A: I agree with this premise that food safety must be a part of the company’s culture, and where audit program scores are being linked to bonuses and salaries.We encourage this further by advising companies to include food safety practices in job descriptions and that core food safety components are integrated as part of the job itself. Then it makes sense as part of job performance and employees’ evaluations.
With our clients — supermarkets, restaurants and hotels — integrating food safety into the company’s culture and all realms of the organization is certainly becoming more common. It’s a motivation factor to attach financial compensation to success in that area. Food safety is so critical to a company and its brand that it really only makes sense.
Q: Do you have any additional words of advice you can share with our readers to help them improve food safety?
A: There are a few pieces of guidance we stress.One is verification; check both yourself and your suppliers. Knowing where product is coming from and going to is critical. Monitoring goes along with verification. As much as we want to do for our clients, we can’t give them food safety on a visit.They have to monitor and self-assess and carry it out daily. That is the only way to protect their brand long term.

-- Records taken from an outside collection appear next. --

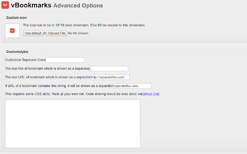The height and width of the screenshot is (154, 247).
Task: Click the sepratethis.com string input field
Action: pos(132,85)
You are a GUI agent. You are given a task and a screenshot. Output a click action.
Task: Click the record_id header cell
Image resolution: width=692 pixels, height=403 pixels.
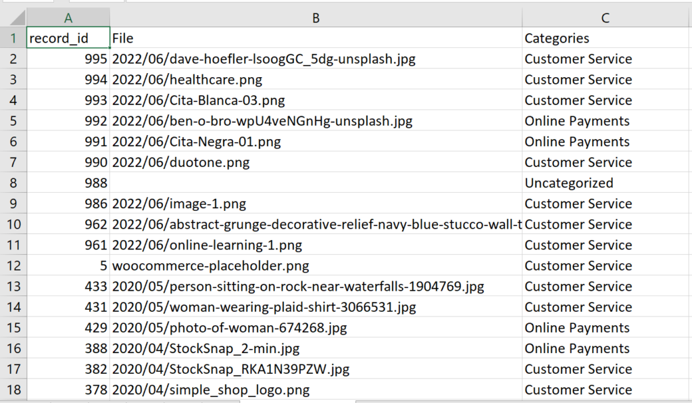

Food safety really has to become part of the culture. We have company presidents that actually sign a food safety statement to declare their intentions for the protection of their brand.
We think this kind of program is a great idea for retailers, far better than not doing anything or trying to do it oneself.
It is not quite the same as an audit of a grower or processor because the results are kept confidential. If a grower is GlobalGAP-certified or a processor British Retail Consortium certified, losing the certification is a very, very big deal. Here it is as big a deal as management wants to make it.
Still, having a firm such as Steritech physically in every store and DC every quarter is a significant financial commitment and speaks to a highly motivated retailer. So we would expect anyone who is doing it would, in fact, take the results quite seriously.
The key to success, though, is definitely cultural, and these large companies express what they truly value through their compensation plans. That is why the Cheesecake factory interview was so intriguing — they didn’t just do audits; compensation is affected by how the audits come out.
One can always quibble: maybe the FDA Food Code is not the right standard, maybe all audits should be surprise audits — at least at the front door of the store; maybe there is some conflict between doing auditing and doing training since to some extent the company is evaluating the success of its own training efforts.
The biggest problem, though, is probably that the companies really needing this type of assessment and training aren’t the ones that retain Steritech and other such organizations to do this important work.
Still, it is a great place to start and those chains utilizing these audit services should be applauded. Those who are not should be urged to start doing so. And when WGA needs to stand up for its members, maybe it can say to retailers: “We’ll show you our audit if you show us yours.”
Many thanks to Chris Boyles and the Steritech Group for sharing so much important information with the industry.